A confirmed incident is active and the clock is on. You execute the response in order, contain, recover, adapt, drawing on the focus and the resilience measures you built across the missions. Then you close the loop and capture the lesson.
OBJECTIVES
Mission Five of five. Six objectives, in the order you build them. Each marker below also tags the work that builds toward it.
| Marker | LABS | KSAT | Statement |
|---|---|---|---|
| L1 | (L)EARN | Knowledge | Know the response order and why it holds: contain stops the bleed, recover returns the platform to nominal, adapt stops the next one. |
| L2 | (L)EARN | Knowledge | Know the coordination pattern under pressure: the lead names the action, ops repeats it back, executes, and reports complete. |
| A1 | (A)PPLY | Skill | Execute containment and recovery for your role using the resilience measures you already have. |
| A2 | (A)PPLY | Skill | Sequence a response so recovery never starts before containment is complete. |
| B1 | (B)UILD | Ability | Close the loop on a live incident: contain, recover, and name one adaptation that would have prevented it. |
| S1 | (S)IMULATE | Task | Run a contain-recover-adapt response under time pressure on the platform, and work the scored in-platform objective. |
MISSION ROADMAP
HOW YOU RESPOND
A confirmed incident is active and the clock is on. You respond in order: contain, then recover, then adapt. Here is what each role does, drawing on the playbooks and resilience measures you already have.
Focus: sequence and authorize.
- · Hold the contain, recover, adapt order
- · Authorize every action
- · Report to the mission leader at each stage
- · Name the one change to adapt

Focus: execute on the bus.
- · Contain: drop the compromised ground station, cut the path
- · Recover: restore on a clean credential
- · Confirm telemetry is nominal
- · Report each step complete

Focus: execute on the payload.
- · Contain: pause the affected tasking
- · Recover: restore capture and downlink
- · Confirm product is nominal
- · Report each step complete

YOUR MISSION OBJECTIVE & QUESTIONS
You execute the response, then close the loop. Inside the Zendir operator platform you work a mission objective and answer ten fixed questions. The platform scores your answers, so this is operational skill validation, not a quiz. The final objective and questions are confirmed with Zendir.

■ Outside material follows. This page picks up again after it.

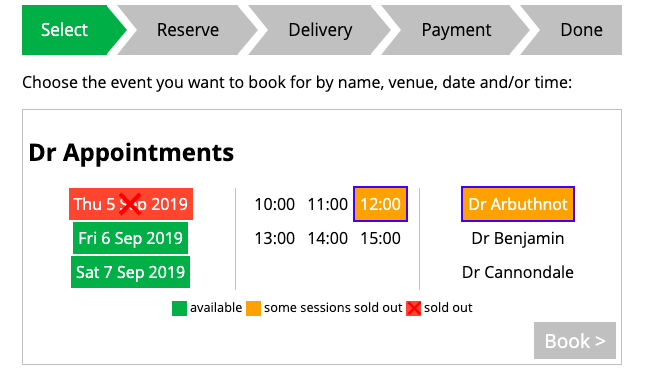The width and height of the screenshot is (647, 390).
Task: Pick the 13:00 appointment time
Action: point(274,238)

Contain and recover from the confirmed incident with real operator actions, then close with an after-action.
Orbit: MEO · ~2,222 km · 70° inclination
Ground stations: Tokyo, Anchorage, Houston, Lima, Santiago
Tasking: Respond and recover under confirmed adversary activity
NOTE · Fixed questions, answered and scored in the Zendir platform as operational skill validation.
FROM THE FLOOR TO THE FRONT LINES
This work is not meant to stay on the operations floor. Take your after-action record back to your organization and start the work there. It is how you bring Security Operations, Satellite Operations, and Satellite Design and Engineering onto the same page.

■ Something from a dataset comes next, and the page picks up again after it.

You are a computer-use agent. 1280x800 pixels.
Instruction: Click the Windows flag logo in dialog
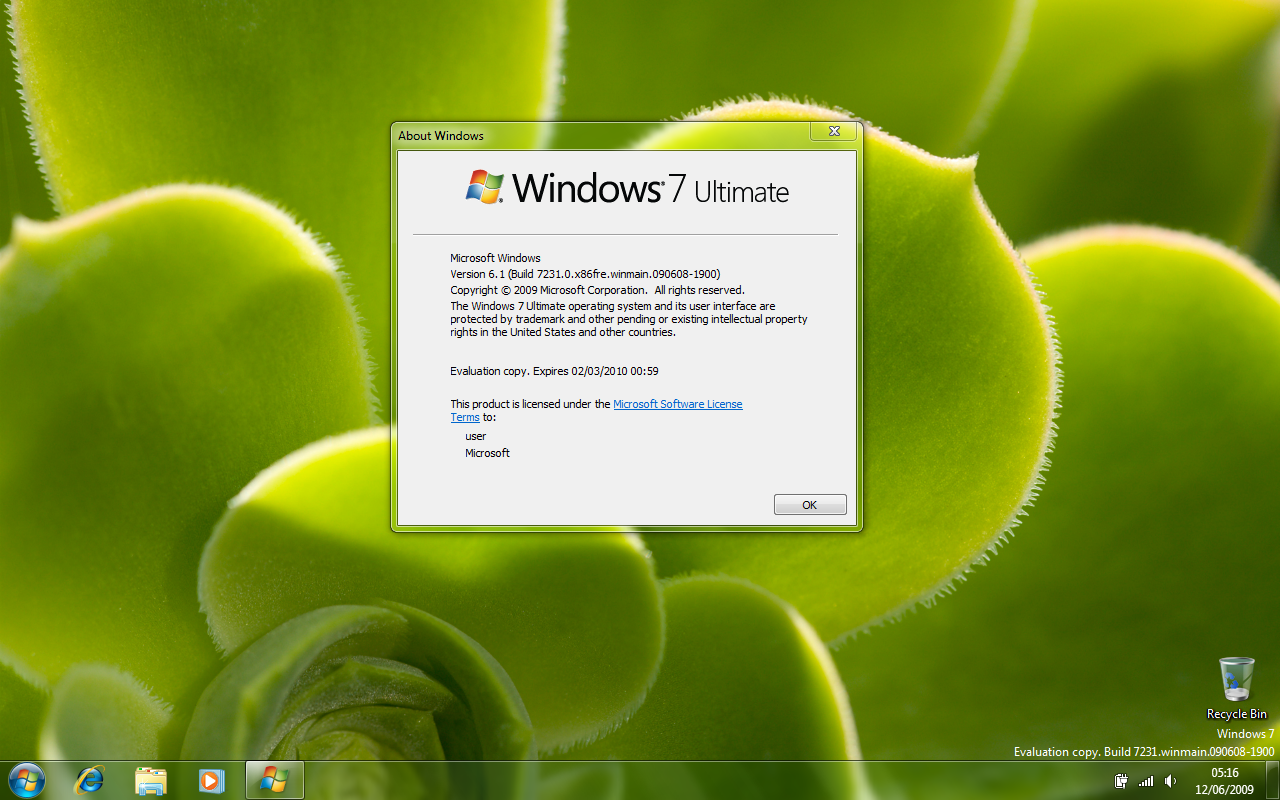coord(485,187)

Walk your after-action record off the operations floor and into your own operations. Start this work with your team when you get back.
COURSE COMPLETE.
You began without a shared vocabulary. You now hold an incident-response plan, three role playbooks, two briefing sheets, every detection report, and a live after-action, each a PDF you take into the real world where what you practiced here becomes real impact.
More than that, you trained against a Malware Information Sharing Platform (MISP) taxonomy and the information-sharing posture of the Space Information Sharing and Analysis Center. Space collective defense is not waiting on more training, it is waiting on more participating teams, and you are one. Remember the role: you do not have to be the expert in every console or signature. Security Operations, Satellite Operations, and Satellite Design & Engineering may come from different organizations, and the Full Spectrum professional is the one who builds the cross-functional team across them and gives it one shared language.